■ **What this task involves**
Reproduce the following material verbatim, keeping every line in its original order.

■ **Entries**
>>>

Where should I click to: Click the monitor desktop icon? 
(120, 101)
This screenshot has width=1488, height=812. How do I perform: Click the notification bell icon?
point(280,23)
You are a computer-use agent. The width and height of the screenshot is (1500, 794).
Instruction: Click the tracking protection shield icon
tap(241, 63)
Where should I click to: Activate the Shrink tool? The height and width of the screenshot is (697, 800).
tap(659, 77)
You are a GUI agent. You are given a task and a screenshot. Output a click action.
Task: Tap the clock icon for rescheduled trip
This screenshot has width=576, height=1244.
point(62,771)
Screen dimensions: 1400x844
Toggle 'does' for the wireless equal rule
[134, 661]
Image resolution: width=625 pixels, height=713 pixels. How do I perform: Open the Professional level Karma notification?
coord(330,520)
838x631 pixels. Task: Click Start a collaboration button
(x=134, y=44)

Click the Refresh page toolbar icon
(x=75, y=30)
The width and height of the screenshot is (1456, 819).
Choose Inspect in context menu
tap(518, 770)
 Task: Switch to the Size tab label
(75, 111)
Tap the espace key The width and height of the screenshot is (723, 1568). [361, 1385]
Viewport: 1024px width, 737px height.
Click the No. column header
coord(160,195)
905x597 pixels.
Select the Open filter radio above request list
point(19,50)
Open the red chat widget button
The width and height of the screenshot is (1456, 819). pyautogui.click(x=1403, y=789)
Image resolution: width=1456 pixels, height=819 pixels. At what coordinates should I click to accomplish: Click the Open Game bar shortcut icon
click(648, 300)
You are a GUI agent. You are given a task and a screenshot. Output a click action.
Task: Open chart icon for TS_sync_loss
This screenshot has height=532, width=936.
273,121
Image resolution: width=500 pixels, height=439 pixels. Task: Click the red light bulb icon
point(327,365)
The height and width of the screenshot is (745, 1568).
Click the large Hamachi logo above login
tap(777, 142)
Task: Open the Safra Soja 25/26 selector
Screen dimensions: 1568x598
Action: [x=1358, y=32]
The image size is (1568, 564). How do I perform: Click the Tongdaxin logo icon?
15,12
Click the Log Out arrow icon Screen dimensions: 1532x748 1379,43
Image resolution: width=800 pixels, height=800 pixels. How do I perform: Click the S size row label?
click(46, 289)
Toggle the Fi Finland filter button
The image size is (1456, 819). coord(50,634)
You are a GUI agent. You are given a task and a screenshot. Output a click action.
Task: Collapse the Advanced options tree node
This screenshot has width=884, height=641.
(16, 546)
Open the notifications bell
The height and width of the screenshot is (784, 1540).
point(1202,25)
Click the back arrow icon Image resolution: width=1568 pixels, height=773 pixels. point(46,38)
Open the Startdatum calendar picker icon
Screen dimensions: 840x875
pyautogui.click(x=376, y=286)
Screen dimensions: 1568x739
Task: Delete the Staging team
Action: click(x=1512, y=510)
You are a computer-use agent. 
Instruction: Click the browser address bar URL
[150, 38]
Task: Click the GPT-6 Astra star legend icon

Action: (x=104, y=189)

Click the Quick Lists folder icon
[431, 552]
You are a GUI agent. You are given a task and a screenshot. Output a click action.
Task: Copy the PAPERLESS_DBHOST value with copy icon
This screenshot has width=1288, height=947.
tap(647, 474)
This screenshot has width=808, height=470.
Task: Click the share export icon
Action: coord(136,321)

<<<

■ **Response for this exercise**
Where should I click to: Click the monitor desktop icon? 
(120, 101)
This screenshot has width=1488, height=812. How do I perform: Click the notification bell icon?
point(280,23)
You are a computer-use agent. The width and height of the screenshot is (1500, 794).
Instruction: Click the tracking protection shield icon
tap(241, 63)
Where should I click to: Activate the Shrink tool? The height and width of the screenshot is (697, 800).
tap(659, 77)
You are a GUI agent. You are given a task and a screenshot. Output a click action.
Task: Tap the clock icon for rescheduled trip
This screenshot has width=576, height=1244.
point(62,771)
Screen dimensions: 1400x844
Toggle 'does' for the wireless equal rule
[134, 661]
Image resolution: width=625 pixels, height=713 pixels. How do I perform: Open the Professional level Karma notification?
coord(330,520)
838x631 pixels. Task: Click Start a collaboration button
(x=134, y=44)

Click the Refresh page toolbar icon
(x=75, y=30)
The width and height of the screenshot is (1456, 819).
Choose Inspect in context menu
tap(518, 770)
 Task: Switch to the Size tab label
(75, 111)
Tap the espace key The width and height of the screenshot is (723, 1568). [361, 1385]
Viewport: 1024px width, 737px height.
Click the No. column header
coord(160,195)
905x597 pixels.
Select the Open filter radio above request list
point(19,50)
Open the red chat widget button
The width and height of the screenshot is (1456, 819). pyautogui.click(x=1403, y=789)
Image resolution: width=1456 pixels, height=819 pixels. At what coordinates should I click to accomplish: Click the Open Game bar shortcut icon
click(648, 300)
You are a GUI agent. You are given a task and a screenshot. Output a click action.
Task: Open chart icon for TS_sync_loss
This screenshot has height=532, width=936.
273,121
Image resolution: width=500 pixels, height=439 pixels. Task: Click the red light bulb icon
point(327,365)
The height and width of the screenshot is (745, 1568).
Click the large Hamachi logo above login
tap(777, 142)
Task: Open the Safra Soja 25/26 selector
Screen dimensions: 1568x598
Action: [x=1358, y=32]
The image size is (1568, 564). How do I perform: Click the Tongdaxin logo icon?
15,12
Click the Log Out arrow icon Screen dimensions: 1532x748 1379,43
Image resolution: width=800 pixels, height=800 pixels. How do I perform: Click the S size row label?
click(46, 289)
Toggle the Fi Finland filter button
The image size is (1456, 819). coord(50,634)
You are a GUI agent. You are given a task and a screenshot. Output a click action.
Task: Collapse the Advanced options tree node
This screenshot has width=884, height=641.
(16, 546)
Open the notifications bell
The height and width of the screenshot is (784, 1540).
point(1202,25)
Click the back arrow icon Image resolution: width=1568 pixels, height=773 pixels. point(46,38)
Open the Startdatum calendar picker icon
Screen dimensions: 840x875
pyautogui.click(x=376, y=286)
Screen dimensions: 1568x739
Task: Delete the Staging team
Action: click(x=1512, y=510)
You are a computer-use agent. 
Instruction: Click the browser address bar URL
[150, 38]
Task: Click the GPT-6 Astra star legend icon

Action: (x=104, y=189)

Click the Quick Lists folder icon
[431, 552]
You are a GUI agent. You are given a task and a screenshot. Output a click action.
Task: Copy the PAPERLESS_DBHOST value with copy icon
This screenshot has width=1288, height=947.
tap(647, 474)
This screenshot has width=808, height=470.
Task: Click the share export icon
Action: coord(136,321)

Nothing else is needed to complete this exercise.